WHAT IS REQUIRED -
Write the records out again exactly, but without pictures.

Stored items
──────────────────────────────

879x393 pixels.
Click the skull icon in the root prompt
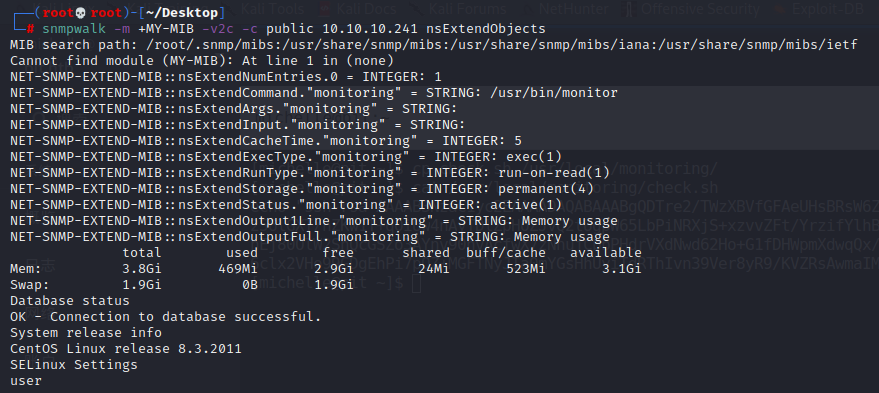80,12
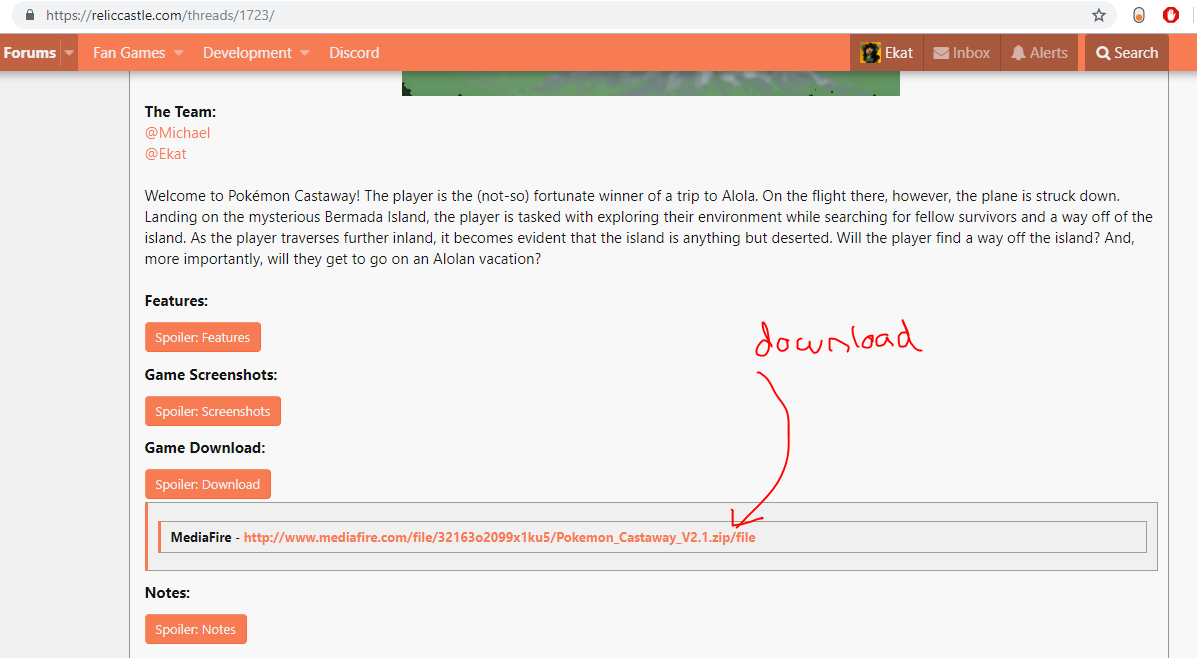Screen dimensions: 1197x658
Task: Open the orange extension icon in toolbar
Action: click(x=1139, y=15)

──────────────────────────────

EXERCISE OUTPUT -
879x393 pixels.
Click the skull icon in the root prompt
80,12
Screen dimensions: 1197x658
Task: Open the orange extension icon in toolbar
Action: click(x=1139, y=15)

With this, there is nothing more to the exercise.